- [GIVEN PROBLEM]
Please retype every item in the data listing below, keeping each line identical to the original.

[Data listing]
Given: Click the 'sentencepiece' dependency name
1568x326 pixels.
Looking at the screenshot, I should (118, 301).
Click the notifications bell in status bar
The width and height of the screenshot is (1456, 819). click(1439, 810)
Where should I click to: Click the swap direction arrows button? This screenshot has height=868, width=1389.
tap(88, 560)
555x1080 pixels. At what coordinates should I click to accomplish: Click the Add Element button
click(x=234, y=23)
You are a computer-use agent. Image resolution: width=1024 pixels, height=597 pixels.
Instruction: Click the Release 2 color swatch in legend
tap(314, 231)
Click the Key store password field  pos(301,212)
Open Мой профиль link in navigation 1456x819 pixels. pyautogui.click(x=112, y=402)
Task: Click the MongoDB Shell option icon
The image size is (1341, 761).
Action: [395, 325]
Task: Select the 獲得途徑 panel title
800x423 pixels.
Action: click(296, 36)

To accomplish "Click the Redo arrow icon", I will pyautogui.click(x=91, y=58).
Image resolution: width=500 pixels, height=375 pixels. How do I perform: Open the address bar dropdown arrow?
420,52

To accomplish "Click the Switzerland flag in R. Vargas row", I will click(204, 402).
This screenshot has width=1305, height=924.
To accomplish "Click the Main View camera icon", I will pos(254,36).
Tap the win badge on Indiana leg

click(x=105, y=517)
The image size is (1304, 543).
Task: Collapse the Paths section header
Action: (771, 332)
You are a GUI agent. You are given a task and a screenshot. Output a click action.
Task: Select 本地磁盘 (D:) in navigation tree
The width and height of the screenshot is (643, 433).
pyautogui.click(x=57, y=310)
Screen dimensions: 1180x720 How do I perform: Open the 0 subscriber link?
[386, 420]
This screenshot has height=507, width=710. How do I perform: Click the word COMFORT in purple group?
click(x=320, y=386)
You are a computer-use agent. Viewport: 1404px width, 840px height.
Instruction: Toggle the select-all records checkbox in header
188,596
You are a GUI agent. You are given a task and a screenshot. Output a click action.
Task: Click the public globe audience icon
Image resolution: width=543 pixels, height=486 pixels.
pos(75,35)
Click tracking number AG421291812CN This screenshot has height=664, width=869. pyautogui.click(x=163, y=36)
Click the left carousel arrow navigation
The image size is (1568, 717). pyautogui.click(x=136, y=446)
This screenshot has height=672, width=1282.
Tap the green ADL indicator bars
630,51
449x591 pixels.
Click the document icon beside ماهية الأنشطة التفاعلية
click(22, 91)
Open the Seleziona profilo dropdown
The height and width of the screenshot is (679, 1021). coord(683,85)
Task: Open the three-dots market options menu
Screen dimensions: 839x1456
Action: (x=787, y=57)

- [RESULT OF THE TASK]
Given: Click the 'sentencepiece' dependency name
1568x326 pixels.
Looking at the screenshot, I should (118, 301).
Click the notifications bell in status bar
The width and height of the screenshot is (1456, 819). click(1439, 810)
Where should I click to: Click the swap direction arrows button? This screenshot has height=868, width=1389.
tap(88, 560)
555x1080 pixels. At what coordinates should I click to accomplish: Click the Add Element button
click(x=234, y=23)
You are a computer-use agent. Image resolution: width=1024 pixels, height=597 pixels.
Instruction: Click the Release 2 color swatch in legend
tap(314, 231)
Click the Key store password field  pos(301,212)
Open Мой профиль link in navigation 1456x819 pixels. pyautogui.click(x=112, y=402)
Task: Click the MongoDB Shell option icon
The image size is (1341, 761).
Action: [395, 325]
Task: Select the 獲得途徑 panel title
800x423 pixels.
Action: click(296, 36)

To accomplish "Click the Redo arrow icon", I will pyautogui.click(x=91, y=58).
Image resolution: width=500 pixels, height=375 pixels. How do I perform: Open the address bar dropdown arrow?
420,52

To accomplish "Click the Switzerland flag in R. Vargas row", I will click(204, 402).
This screenshot has width=1305, height=924.
To accomplish "Click the Main View camera icon", I will pos(254,36).
Tap the win badge on Indiana leg

click(x=105, y=517)
The image size is (1304, 543).
Task: Collapse the Paths section header
Action: (771, 332)
You are a GUI agent. You are given a task and a screenshot. Output a click action.
Task: Select 本地磁盘 (D:) in navigation tree
The width and height of the screenshot is (643, 433).
pyautogui.click(x=57, y=310)
Screen dimensions: 1180x720 How do I perform: Open the 0 subscriber link?
[386, 420]
This screenshot has height=507, width=710. How do I perform: Click the word COMFORT in purple group?
click(x=320, y=386)
You are a computer-use agent. Viewport: 1404px width, 840px height.
Instruction: Toggle the select-all records checkbox in header
188,596
You are a GUI agent. You are given a task and a screenshot. Output a click action.
Task: Click the public globe audience icon
Image resolution: width=543 pixels, height=486 pixels.
pos(75,35)
Click tracking number AG421291812CN This screenshot has height=664, width=869. pyautogui.click(x=163, y=36)
Click the left carousel arrow navigation
The image size is (1568, 717). pyautogui.click(x=136, y=446)
This screenshot has height=672, width=1282.
Tap the green ADL indicator bars
630,51
449x591 pixels.
Click the document icon beside ماهية الأنشطة التفاعلية
click(22, 91)
Open the Seleziona profilo dropdown
The height and width of the screenshot is (679, 1021). coord(683,85)
Task: Open the three-dots market options menu
Screen dimensions: 839x1456
Action: (x=787, y=57)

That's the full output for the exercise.